Task data:

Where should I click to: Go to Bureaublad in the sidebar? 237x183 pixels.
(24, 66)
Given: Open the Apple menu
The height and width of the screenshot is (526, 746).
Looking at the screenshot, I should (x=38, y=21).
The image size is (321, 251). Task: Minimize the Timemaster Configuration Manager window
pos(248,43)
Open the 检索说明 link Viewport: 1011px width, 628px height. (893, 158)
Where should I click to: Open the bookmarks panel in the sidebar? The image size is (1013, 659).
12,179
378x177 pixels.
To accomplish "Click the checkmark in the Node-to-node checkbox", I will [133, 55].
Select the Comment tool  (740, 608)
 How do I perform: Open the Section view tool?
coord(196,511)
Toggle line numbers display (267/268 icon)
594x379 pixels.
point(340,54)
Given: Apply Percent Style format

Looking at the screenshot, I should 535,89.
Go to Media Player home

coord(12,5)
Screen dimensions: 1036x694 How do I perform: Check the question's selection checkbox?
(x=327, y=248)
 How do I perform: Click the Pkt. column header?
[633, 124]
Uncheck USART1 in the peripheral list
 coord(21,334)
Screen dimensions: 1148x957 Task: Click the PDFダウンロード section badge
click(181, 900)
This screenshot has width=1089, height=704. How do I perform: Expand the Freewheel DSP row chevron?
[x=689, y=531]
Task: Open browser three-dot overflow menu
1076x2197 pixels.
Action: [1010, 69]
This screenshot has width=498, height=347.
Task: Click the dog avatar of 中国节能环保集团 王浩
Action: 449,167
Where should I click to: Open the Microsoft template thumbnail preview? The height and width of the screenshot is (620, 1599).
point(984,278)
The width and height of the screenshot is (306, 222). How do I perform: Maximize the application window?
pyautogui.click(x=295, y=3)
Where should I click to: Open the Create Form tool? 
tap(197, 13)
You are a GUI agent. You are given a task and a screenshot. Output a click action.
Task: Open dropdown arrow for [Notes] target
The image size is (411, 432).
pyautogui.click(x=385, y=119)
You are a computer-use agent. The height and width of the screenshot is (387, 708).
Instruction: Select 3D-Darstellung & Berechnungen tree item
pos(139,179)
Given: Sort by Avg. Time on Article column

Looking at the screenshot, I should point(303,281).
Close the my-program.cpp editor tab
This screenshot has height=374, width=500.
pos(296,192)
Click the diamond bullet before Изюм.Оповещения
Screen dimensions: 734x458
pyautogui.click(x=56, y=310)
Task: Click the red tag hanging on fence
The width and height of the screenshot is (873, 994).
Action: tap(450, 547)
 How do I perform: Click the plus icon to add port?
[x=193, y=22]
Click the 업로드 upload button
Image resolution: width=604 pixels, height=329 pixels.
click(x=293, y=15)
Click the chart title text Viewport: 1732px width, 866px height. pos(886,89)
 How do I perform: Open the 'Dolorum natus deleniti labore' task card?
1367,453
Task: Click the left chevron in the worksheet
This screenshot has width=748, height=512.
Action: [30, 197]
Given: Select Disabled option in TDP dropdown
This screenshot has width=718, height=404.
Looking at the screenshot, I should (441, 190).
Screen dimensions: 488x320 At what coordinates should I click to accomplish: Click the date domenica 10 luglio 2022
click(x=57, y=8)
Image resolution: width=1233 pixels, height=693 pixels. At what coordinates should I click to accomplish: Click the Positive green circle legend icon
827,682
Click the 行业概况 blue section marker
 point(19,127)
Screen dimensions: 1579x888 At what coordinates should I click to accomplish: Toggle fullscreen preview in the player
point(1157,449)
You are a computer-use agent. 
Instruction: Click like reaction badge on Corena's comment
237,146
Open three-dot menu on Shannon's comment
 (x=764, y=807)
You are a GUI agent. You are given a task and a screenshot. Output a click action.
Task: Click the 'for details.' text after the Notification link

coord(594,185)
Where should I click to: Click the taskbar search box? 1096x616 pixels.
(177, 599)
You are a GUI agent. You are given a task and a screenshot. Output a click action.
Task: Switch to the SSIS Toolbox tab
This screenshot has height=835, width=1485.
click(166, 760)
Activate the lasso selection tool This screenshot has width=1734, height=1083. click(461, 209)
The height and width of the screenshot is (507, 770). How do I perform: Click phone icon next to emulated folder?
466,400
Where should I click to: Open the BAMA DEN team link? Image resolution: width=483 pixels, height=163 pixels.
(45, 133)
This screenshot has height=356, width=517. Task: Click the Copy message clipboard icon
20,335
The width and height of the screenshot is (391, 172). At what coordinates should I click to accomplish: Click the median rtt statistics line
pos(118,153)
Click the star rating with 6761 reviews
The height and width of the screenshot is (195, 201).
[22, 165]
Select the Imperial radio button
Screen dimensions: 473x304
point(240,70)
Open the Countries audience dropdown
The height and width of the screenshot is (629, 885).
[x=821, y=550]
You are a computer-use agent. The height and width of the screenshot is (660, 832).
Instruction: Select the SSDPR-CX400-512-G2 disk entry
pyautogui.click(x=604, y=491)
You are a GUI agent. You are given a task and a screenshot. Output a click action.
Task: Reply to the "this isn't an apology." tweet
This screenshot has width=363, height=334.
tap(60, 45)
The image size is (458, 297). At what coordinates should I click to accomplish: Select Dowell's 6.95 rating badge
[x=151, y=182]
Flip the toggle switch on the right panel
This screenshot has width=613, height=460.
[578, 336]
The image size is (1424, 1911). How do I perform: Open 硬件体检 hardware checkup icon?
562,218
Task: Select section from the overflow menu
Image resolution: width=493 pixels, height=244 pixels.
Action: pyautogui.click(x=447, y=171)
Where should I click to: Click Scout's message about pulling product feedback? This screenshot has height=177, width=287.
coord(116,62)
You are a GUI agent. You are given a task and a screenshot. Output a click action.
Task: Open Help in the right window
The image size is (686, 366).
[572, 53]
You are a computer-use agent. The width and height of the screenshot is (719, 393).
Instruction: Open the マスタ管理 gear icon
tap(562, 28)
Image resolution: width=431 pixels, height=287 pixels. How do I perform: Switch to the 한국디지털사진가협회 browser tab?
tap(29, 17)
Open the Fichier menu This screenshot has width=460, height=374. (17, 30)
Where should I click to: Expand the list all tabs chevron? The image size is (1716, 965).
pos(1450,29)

Requirement: Rewrite the listing above with every instance of "Where should I click to" replaced by "Where do I click to", leaving everything else unchanged.

Result:
Where do I click to: Go to Bureaublad in the sidebar? 237x183 pixels.
(24, 66)
Given: Open the Apple menu
The height and width of the screenshot is (526, 746).
Looking at the screenshot, I should (x=38, y=21).
The image size is (321, 251). Task: Minimize the Timemaster Configuration Manager window
pos(248,43)
Open the 检索说明 link Viewport: 1011px width, 628px height. (893, 158)
Where do I click to: Open the bookmarks panel in the sidebar? The image size is (1013, 659).
12,179
378x177 pixels.
To accomplish "Click the checkmark in the Node-to-node checkbox", I will [133, 55].
Select the Comment tool  (740, 608)
 How do I perform: Open the Section view tool?
coord(196,511)
Toggle line numbers display (267/268 icon)
594x379 pixels.
point(340,54)
Given: Apply Percent Style format

Looking at the screenshot, I should 535,89.
Go to Media Player home

coord(12,5)
Screen dimensions: 1036x694 How do I perform: Check the question's selection checkbox?
(x=327, y=248)
 How do I perform: Click the Pkt. column header?
[633, 124]
Uncheck USART1 in the peripheral list
 coord(21,334)
Screen dimensions: 1148x957 Task: Click the PDFダウンロード section badge
click(181, 900)
This screenshot has width=1089, height=704. How do I perform: Expand the Freewheel DSP row chevron?
[x=689, y=531]
Task: Open browser three-dot overflow menu
1076x2197 pixels.
Action: [1010, 69]
This screenshot has width=498, height=347.
Task: Click the dog avatar of 中国节能环保集团 王浩
Action: 449,167
Where do I click to: Open the Microsoft template thumbnail preview? The height and width of the screenshot is (620, 1599).
point(984,278)
The width and height of the screenshot is (306, 222). How do I perform: Maximize the application window?
pyautogui.click(x=295, y=3)
Where do I click to: Open the Create Form tool? 
tap(197, 13)
You are a GUI agent. You are given a task and a screenshot. Output a click action.
Task: Open dropdown arrow for [Notes] target
The image size is (411, 432).
pyautogui.click(x=385, y=119)
You are a computer-use agent. The height and width of the screenshot is (387, 708).
Instruction: Select 3D-Darstellung & Berechnungen tree item
pos(139,179)
Given: Sort by Avg. Time on Article column

Looking at the screenshot, I should point(303,281).
Close the my-program.cpp editor tab
This screenshot has height=374, width=500.
pos(296,192)
Click the diamond bullet before Изюм.Оповещения
Screen dimensions: 734x458
pyautogui.click(x=56, y=310)
Task: Click the red tag hanging on fence
The width and height of the screenshot is (873, 994).
Action: tap(450, 547)
 How do I perform: Click the plus icon to add port?
[x=193, y=22]
Click the 업로드 upload button
Image resolution: width=604 pixels, height=329 pixels.
click(x=293, y=15)
Click the chart title text Viewport: 1732px width, 866px height. pos(886,89)
 How do I perform: Open the 'Dolorum natus deleniti labore' task card?
1367,453
Task: Click the left chevron in the worksheet
This screenshot has width=748, height=512.
Action: [30, 197]
Given: Select Disabled option in TDP dropdown
This screenshot has width=718, height=404.
Looking at the screenshot, I should (441, 190).
Screen dimensions: 488x320 At what coordinates should I click to accomplish: Click the date domenica 10 luglio 2022
click(x=57, y=8)
Image resolution: width=1233 pixels, height=693 pixels. At what coordinates should I click to accomplish: Click the Positive green circle legend icon
827,682
Click the 行业概况 blue section marker
 point(19,127)
Screen dimensions: 1579x888 At what coordinates should I click to accomplish: Toggle fullscreen preview in the player
point(1157,449)
You are a computer-use agent. 
Instruction: Click like reaction badge on Corena's comment
237,146
Open three-dot menu on Shannon's comment
 (x=764, y=807)
You are a GUI agent. You are given a task and a screenshot. Output a click action.
Task: Click the 'for details.' text after the Notification link

coord(594,185)
Where do I click to: Click the taskbar search box? 1096x616 pixels.
(177, 599)
You are a GUI agent. You are given a task and a screenshot. Output a click action.
Task: Switch to the SSIS Toolbox tab
This screenshot has height=835, width=1485.
click(166, 760)
Activate the lasso selection tool This screenshot has width=1734, height=1083. click(461, 209)
The height and width of the screenshot is (507, 770). How do I perform: Click phone icon next to emulated folder?
466,400
Where do I click to: Open the BAMA DEN team link? Image resolution: width=483 pixels, height=163 pixels.
(45, 133)
This screenshot has height=356, width=517. Task: Click the Copy message clipboard icon
20,335
The width and height of the screenshot is (391, 172). At what coordinates should I click to accomplish: Click the median rtt statistics line
pos(118,153)
Click the star rating with 6761 reviews
The height and width of the screenshot is (195, 201).
[22, 165]
Select the Imperial radio button
Screen dimensions: 473x304
point(240,70)
Open the Countries audience dropdown
The height and width of the screenshot is (629, 885).
[x=821, y=550]
You are a computer-use agent. The height and width of the screenshot is (660, 832).
Instruction: Select the SSDPR-CX400-512-G2 disk entry
pyautogui.click(x=604, y=491)
You are a GUI agent. You are given a task and a screenshot. Output a click action.
Task: Reply to the "this isn't an apology." tweet
This screenshot has width=363, height=334.
tap(60, 45)
The image size is (458, 297). At what coordinates should I click to accomplish: Select Dowell's 6.95 rating badge
[x=151, y=182]
Flip the toggle switch on the right panel
This screenshot has width=613, height=460.
[578, 336]
The image size is (1424, 1911). How do I perform: Open 硬件体检 hardware checkup icon?
562,218
Task: Select section from the overflow menu
Image resolution: width=493 pixels, height=244 pixels.
Action: pyautogui.click(x=447, y=171)
Where do I click to: Click Scout's message about pulling product feedback? This screenshot has height=177, width=287.
coord(116,62)
You are a GUI agent. You are given a task and a screenshot. Output a click action.
Task: Open Help in the right window
The image size is (686, 366).
[572, 53]
You are a computer-use agent. The width and height of the screenshot is (719, 393).
Instruction: Open the マスタ管理 gear icon
tap(562, 28)
Image resolution: width=431 pixels, height=287 pixels. How do I perform: Switch to the 한국디지털사진가협회 browser tab?
tap(29, 17)
Open the Fichier menu This screenshot has width=460, height=374. (17, 30)
Where do I click to: Expand the list all tabs chevron? The image size is (1716, 965).
pos(1450,29)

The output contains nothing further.